What happens when you settle down and bring forth new life into this world? A comedy of errors, at least according to the author, that’s what. In flattering imitation of Oliver Holmes’ The Autocrat of the Breakfast Table, O’Rourke pontificates, in perfect libertarian fashion, to his assistant Max, the teenage babysitter from next door, his godson Nick, the Political Nut, his daughter Muffin, and his long-suffering Catholic wife. He nonchalantly lectures about cellular telephones, stock market investments, phony celebrity culture, drug prohibition, Earth Day, and worst of all, the 2000 presidential election.
When discussing intellectual property, the “CEO of the sofa” tells his babysitter:
“There is no human liberty without property rights. The most important property right is your own inviolable right to self-possession. You own you. When other people get mixed up about the notion that you are your personal property, when they start thinking they own you, the consequences are horrendous: slave trade, the draft, my first marriage.”

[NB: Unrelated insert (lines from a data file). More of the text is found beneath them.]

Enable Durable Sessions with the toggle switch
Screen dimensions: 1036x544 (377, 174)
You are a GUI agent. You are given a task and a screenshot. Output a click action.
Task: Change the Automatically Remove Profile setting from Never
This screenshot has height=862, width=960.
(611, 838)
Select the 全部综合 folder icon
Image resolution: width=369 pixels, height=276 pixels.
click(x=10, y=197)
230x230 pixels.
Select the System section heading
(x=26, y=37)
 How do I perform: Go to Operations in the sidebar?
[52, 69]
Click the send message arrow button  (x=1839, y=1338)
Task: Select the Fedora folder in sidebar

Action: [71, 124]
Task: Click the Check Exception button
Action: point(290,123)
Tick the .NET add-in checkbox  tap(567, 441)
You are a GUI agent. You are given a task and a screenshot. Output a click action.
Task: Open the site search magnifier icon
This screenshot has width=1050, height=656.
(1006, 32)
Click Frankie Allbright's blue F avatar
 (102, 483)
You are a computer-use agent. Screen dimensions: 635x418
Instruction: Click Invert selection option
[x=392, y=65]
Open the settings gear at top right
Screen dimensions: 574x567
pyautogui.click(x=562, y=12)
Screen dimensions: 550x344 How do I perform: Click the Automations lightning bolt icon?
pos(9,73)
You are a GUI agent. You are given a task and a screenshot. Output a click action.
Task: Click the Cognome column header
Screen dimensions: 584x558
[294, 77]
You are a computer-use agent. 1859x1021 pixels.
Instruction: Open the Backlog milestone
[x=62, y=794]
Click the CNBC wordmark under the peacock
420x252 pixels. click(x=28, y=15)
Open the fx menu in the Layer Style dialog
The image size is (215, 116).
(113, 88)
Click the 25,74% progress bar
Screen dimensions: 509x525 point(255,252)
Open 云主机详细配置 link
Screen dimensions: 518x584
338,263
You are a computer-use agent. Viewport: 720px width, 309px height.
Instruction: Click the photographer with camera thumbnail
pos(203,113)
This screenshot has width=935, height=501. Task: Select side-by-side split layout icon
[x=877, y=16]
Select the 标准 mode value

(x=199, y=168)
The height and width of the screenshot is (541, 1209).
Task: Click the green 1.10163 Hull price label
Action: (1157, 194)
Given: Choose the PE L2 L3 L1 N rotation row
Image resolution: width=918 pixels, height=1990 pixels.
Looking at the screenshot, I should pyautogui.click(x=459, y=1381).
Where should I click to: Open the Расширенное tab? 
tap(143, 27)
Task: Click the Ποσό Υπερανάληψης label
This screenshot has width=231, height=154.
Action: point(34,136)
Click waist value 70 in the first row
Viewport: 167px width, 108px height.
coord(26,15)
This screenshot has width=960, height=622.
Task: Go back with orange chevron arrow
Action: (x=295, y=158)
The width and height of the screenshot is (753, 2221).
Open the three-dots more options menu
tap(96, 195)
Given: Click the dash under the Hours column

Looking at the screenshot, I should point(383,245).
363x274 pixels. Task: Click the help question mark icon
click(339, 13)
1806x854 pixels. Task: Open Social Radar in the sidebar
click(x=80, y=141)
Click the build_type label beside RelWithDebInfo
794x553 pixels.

Essentially, this is the Self-Ownership Axiom in all but name, albeit with a humorous twist. But of course, since this is a satirical work primarily about middle-aged family life, it wouldn’t be complete without a joke or two about the subject:
“Having kids defines fun down – just in time for middle age when having fun isn’t much fun anymore anyway. I used to think booze and sex would bring me joy. Now it’s a nap. Or a business trip to a Motel 6 in Akron. Where I can go to the john in peace. Wow, a dry towel. And twenty-six channels to myself.”
I think many parents would agree.
P. J. O’Rourke’s The CEO of the Sofa is, like all of his satire, laced with political commentary. Admiring the birth of his latest daughter by smoking Cuban cigars in the garage does gives a rather Mad Men feel about the whole endeavor. Perhaps most libertarian husbands should start becoming the CEOs of their own sofas and engage with their (possibly) non-libertarian wives in dialogues that might help them come around….or maybe they already do?